The digital revolution denies counter culture its necessary gestation period – it becomes increasingly difficult to move faster than “the system”. Everything is so instantly accessible, so immediate, that there remains no space for mystique and the unexpected. Where the new, fresh and genuinely exciting does emerge we run the risk of destroying it with our eagerness to blog and share, like mother penguins who inadvertently crush lost chicks, so great is their maternal instinct.


David Byrne, in his book How Music Works, states that one of the essential factors in the formation of a counter cultural movement is low rents, and this is true, but it could never really work in the cities that defined the avant-garde: New York, London, Paris (in other words, the places where hipsters are). 

Art has become synonymous with gentrification. And many of the 'creative young types' I know are simply too fixated on image and self-publicising to really give due focus to their art. They don’t want to pay £100 a month for a tiny bedsit in zone 6 where they can sit and think about art all day. Instead, they want to emerge from trendy nightclubs foaming at the mouth on cocaine, to be greeted by a phalanx of instabloggers brandishing iPhones.

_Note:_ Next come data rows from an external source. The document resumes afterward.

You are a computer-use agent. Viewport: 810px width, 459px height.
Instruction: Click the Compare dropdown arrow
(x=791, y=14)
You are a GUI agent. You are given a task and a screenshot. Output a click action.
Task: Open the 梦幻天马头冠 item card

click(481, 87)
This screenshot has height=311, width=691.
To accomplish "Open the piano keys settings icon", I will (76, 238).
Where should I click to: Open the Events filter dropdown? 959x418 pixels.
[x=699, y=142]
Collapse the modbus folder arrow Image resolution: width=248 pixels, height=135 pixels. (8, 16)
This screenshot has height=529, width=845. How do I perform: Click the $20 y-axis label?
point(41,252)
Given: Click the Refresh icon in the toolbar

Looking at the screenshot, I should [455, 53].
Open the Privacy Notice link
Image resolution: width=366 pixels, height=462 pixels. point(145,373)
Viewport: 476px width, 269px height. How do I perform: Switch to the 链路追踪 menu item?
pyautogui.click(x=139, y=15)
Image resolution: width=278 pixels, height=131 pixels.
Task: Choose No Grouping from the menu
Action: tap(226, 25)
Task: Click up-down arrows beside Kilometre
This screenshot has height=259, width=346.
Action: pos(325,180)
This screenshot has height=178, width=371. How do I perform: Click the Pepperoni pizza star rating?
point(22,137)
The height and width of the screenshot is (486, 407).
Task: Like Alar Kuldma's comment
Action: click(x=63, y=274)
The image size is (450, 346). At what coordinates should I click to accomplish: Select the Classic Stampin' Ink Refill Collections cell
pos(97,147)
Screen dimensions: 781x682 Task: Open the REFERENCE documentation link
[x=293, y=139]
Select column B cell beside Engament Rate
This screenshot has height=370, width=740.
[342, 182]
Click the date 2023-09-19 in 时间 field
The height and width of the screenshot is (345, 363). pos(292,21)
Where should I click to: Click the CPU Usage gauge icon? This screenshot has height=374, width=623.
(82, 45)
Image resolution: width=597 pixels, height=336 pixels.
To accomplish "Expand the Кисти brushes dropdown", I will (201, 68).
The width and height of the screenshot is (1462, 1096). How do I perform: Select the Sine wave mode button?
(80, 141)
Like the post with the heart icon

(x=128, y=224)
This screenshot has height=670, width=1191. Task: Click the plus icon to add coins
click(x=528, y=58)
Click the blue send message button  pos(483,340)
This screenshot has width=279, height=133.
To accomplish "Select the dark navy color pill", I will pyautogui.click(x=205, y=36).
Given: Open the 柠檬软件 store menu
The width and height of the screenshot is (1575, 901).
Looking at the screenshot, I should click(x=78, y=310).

As for art, the epicentre of the avant-garde, it’s been blown apart. Every barrier, social taboo, whatever – it’s all been broken. The only thing left to do is sell. I suppose the YBAs finished us off in that sense, Sensation was the last contemporary art exhibition to really excite the cultural consciousness of the average Brit, and that was 16 years ago, before Tracy Emin sold printed egg cups and Charles Saatchi was photographed strangling Nigella. 



A strange irony has occurred here – the art world has been radicalised to the point of domesticity, our most prominent living artists have become dependable establishment stalwarts whose exhibitions are flocked to by the chattering classes.

'Avant-garde' used to mean artistic experimentation and innovation, but in reality these are more likely to emerge from Silicon Valley than Shoreditch. The avant-garde cannot survive without its denizens, and although hipsters may profess to loathe the mainstream, they are in fact part and parcel to the whole thing, addicted to the attention given to them by an eager blogosphere and selling themselves to the corporate machine that they profess to hate. 

Perhaps, however, the technological advances that have contributed to the collapse of the avant-garde (as we know it) may offer hope yet – the recent rise of post-internet art offers a vision of contemporary art that is uncompromisingly linked to our time, a pixelated blur that may open a window onto a digital horizon.